- EXERCISE BRIEF
Output the following lines exactly as they appear.
━━ RECORDS SHOWN
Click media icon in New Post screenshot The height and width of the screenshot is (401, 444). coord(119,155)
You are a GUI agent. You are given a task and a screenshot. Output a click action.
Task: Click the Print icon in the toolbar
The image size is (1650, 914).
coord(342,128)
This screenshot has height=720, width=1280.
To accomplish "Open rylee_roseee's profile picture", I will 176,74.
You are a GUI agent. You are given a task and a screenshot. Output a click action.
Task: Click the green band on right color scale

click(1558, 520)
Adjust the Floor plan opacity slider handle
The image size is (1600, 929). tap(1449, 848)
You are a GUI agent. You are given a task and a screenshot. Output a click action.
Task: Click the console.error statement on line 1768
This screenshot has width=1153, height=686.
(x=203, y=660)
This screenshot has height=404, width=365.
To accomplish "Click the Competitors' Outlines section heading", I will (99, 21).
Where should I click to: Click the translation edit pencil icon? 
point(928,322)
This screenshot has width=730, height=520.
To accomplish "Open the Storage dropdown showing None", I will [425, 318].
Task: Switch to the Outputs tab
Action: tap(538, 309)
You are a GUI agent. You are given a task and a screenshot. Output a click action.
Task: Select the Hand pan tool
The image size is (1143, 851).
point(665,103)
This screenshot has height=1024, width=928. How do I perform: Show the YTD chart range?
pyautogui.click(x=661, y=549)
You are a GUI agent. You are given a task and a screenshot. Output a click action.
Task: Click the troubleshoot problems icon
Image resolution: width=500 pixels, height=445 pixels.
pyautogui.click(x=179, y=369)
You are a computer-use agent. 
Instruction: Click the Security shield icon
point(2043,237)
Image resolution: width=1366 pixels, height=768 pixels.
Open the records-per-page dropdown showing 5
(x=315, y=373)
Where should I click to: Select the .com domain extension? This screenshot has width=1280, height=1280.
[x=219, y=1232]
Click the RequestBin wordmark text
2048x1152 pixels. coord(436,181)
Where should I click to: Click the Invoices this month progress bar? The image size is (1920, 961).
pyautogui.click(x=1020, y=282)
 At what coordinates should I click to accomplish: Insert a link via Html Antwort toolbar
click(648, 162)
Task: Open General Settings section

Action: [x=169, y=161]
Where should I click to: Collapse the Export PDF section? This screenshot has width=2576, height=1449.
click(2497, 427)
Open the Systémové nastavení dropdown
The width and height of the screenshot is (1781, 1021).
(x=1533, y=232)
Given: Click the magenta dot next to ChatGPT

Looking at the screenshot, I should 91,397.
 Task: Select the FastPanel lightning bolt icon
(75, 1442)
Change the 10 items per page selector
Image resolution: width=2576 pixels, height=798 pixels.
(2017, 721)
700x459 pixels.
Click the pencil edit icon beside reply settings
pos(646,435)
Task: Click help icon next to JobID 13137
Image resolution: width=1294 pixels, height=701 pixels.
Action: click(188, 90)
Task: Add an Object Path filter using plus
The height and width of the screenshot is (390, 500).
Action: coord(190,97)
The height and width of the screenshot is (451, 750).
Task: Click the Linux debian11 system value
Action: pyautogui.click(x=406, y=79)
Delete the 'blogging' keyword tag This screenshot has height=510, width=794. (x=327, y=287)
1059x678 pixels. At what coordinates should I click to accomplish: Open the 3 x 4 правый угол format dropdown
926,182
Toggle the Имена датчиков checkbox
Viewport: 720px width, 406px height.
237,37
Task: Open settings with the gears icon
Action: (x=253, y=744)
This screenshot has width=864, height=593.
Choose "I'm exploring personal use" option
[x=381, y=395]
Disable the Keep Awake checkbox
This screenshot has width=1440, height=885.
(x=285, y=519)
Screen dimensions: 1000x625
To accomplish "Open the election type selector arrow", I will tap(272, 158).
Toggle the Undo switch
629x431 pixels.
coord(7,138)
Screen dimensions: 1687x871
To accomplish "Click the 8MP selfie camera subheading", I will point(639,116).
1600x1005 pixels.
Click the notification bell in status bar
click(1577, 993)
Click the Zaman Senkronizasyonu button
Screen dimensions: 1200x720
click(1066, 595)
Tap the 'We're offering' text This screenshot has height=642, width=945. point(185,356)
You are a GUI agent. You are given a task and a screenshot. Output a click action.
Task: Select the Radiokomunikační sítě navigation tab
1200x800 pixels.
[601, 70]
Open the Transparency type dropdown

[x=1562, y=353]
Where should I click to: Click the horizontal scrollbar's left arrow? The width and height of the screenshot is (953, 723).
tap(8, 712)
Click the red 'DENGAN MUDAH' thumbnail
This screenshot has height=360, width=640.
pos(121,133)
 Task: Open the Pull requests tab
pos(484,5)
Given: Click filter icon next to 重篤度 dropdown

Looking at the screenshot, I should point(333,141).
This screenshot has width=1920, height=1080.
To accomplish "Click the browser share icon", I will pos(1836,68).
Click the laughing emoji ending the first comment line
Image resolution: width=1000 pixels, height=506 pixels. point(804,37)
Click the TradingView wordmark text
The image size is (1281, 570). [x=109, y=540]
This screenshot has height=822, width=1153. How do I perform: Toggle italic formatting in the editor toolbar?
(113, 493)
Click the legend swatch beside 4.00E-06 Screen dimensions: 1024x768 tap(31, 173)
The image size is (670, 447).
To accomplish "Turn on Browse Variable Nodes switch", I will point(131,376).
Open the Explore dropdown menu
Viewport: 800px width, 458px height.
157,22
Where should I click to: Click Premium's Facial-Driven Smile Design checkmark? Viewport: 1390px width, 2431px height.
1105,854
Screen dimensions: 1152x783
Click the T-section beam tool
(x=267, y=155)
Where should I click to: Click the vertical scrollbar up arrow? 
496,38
━━━━
- WRITTEN SOLUTION
Click media icon in New Post screenshot The height and width of the screenshot is (401, 444). coord(119,155)
You are a GUI agent. You are given a task and a screenshot. Output a click action.
Task: Click the Print icon in the toolbar
The image size is (1650, 914).
coord(342,128)
This screenshot has height=720, width=1280.
To accomplish "Open rylee_roseee's profile picture", I will 176,74.
You are a GUI agent. You are given a task and a screenshot. Output a click action.
Task: Click the green band on right color scale

click(1558, 520)
Adjust the Floor plan opacity slider handle
The image size is (1600, 929). tap(1449, 848)
You are a GUI agent. You are given a task and a screenshot. Output a click action.
Task: Click the console.error statement on line 1768
This screenshot has width=1153, height=686.
(x=203, y=660)
This screenshot has height=404, width=365.
To accomplish "Click the Competitors' Outlines section heading", I will (99, 21).
Where should I click to: Click the translation edit pencil icon? 
point(928,322)
This screenshot has width=730, height=520.
To accomplish "Open the Storage dropdown showing None", I will [425, 318].
Task: Switch to the Outputs tab
Action: tap(538, 309)
You are a GUI agent. You are given a task and a screenshot. Output a click action.
Task: Select the Hand pan tool
The image size is (1143, 851).
point(665,103)
This screenshot has height=1024, width=928. How do I perform: Show the YTD chart range?
pyautogui.click(x=661, y=549)
You are a GUI agent. You are given a task and a screenshot. Output a click action.
Task: Click the troubleshoot problems icon
Image resolution: width=500 pixels, height=445 pixels.
pyautogui.click(x=179, y=369)
You are a computer-use agent. 
Instruction: Click the Security shield icon
point(2043,237)
Image resolution: width=1366 pixels, height=768 pixels.
Open the records-per-page dropdown showing 5
(x=315, y=373)
Where should I click to: Select the .com domain extension? This screenshot has width=1280, height=1280.
[x=219, y=1232]
Click the RequestBin wordmark text
2048x1152 pixels. coord(436,181)
Where should I click to: Click the Invoices this month progress bar? The image size is (1920, 961).
pyautogui.click(x=1020, y=282)
 At what coordinates should I click to accomplish: Insert a link via Html Antwort toolbar
click(648, 162)
Task: Open General Settings section

Action: [x=169, y=161]
Where should I click to: Collapse the Export PDF section? This screenshot has width=2576, height=1449.
click(2497, 427)
Open the Systémové nastavení dropdown
The width and height of the screenshot is (1781, 1021).
(x=1533, y=232)
Given: Click the magenta dot next to ChatGPT

Looking at the screenshot, I should 91,397.
 Task: Select the FastPanel lightning bolt icon
(75, 1442)
Change the 10 items per page selector
Image resolution: width=2576 pixels, height=798 pixels.
(2017, 721)
700x459 pixels.
Click the pencil edit icon beside reply settings
pos(646,435)
Task: Click help icon next to JobID 13137
Image resolution: width=1294 pixels, height=701 pixels.
Action: click(188, 90)
Task: Add an Object Path filter using plus
The height and width of the screenshot is (390, 500).
Action: coord(190,97)
The height and width of the screenshot is (451, 750).
Task: Click the Linux debian11 system value
Action: pyautogui.click(x=406, y=79)
Delete the 'blogging' keyword tag This screenshot has height=510, width=794. (x=327, y=287)
1059x678 pixels. At what coordinates should I click to accomplish: Open the 3 x 4 правый угол format dropdown
926,182
Toggle the Имена датчиков checkbox
Viewport: 720px width, 406px height.
237,37
Task: Open settings with the gears icon
Action: (x=253, y=744)
This screenshot has width=864, height=593.
Choose "I'm exploring personal use" option
[x=381, y=395]
Disable the Keep Awake checkbox
This screenshot has width=1440, height=885.
(x=285, y=519)
Screen dimensions: 1000x625
To accomplish "Open the election type selector arrow", I will tap(272, 158).
Toggle the Undo switch
629x431 pixels.
coord(7,138)
Screen dimensions: 1687x871
To accomplish "Click the 8MP selfie camera subheading", I will point(639,116).
1600x1005 pixels.
Click the notification bell in status bar
click(1577, 993)
Click the Zaman Senkronizasyonu button
Screen dimensions: 1200x720
click(1066, 595)
Tap the 'We're offering' text This screenshot has height=642, width=945. point(185,356)
You are a GUI agent. You are given a task and a screenshot. Output a click action.
Task: Select the Radiokomunikační sítě navigation tab
1200x800 pixels.
[601, 70]
Open the Transparency type dropdown

[x=1562, y=353]
Where should I click to: Click the horizontal scrollbar's left arrow? The width and height of the screenshot is (953, 723).
tap(8, 712)
Click the red 'DENGAN MUDAH' thumbnail
This screenshot has height=360, width=640.
pos(121,133)
 Task: Open the Pull requests tab
pos(484,5)
Given: Click filter icon next to 重篤度 dropdown

Looking at the screenshot, I should point(333,141).
This screenshot has width=1920, height=1080.
To accomplish "Click the browser share icon", I will pos(1836,68).
Click the laughing emoji ending the first comment line
Image resolution: width=1000 pixels, height=506 pixels. point(804,37)
Click the TradingView wordmark text
The image size is (1281, 570). [x=109, y=540]
This screenshot has height=822, width=1153. How do I perform: Toggle italic formatting in the editor toolbar?
(113, 493)
Click the legend swatch beside 4.00E-06 Screen dimensions: 1024x768 tap(31, 173)
The image size is (670, 447).
To accomplish "Turn on Browse Variable Nodes switch", I will point(131,376).
Open the Explore dropdown menu
Viewport: 800px width, 458px height.
157,22
Where should I click to: Click Premium's Facial-Driven Smile Design checkmark? Viewport: 1390px width, 2431px height.
1105,854
Screen dimensions: 1152x783
Click the T-section beam tool
(x=267, y=155)
Where should I click to: Click the vertical scrollbar up arrow? 
496,38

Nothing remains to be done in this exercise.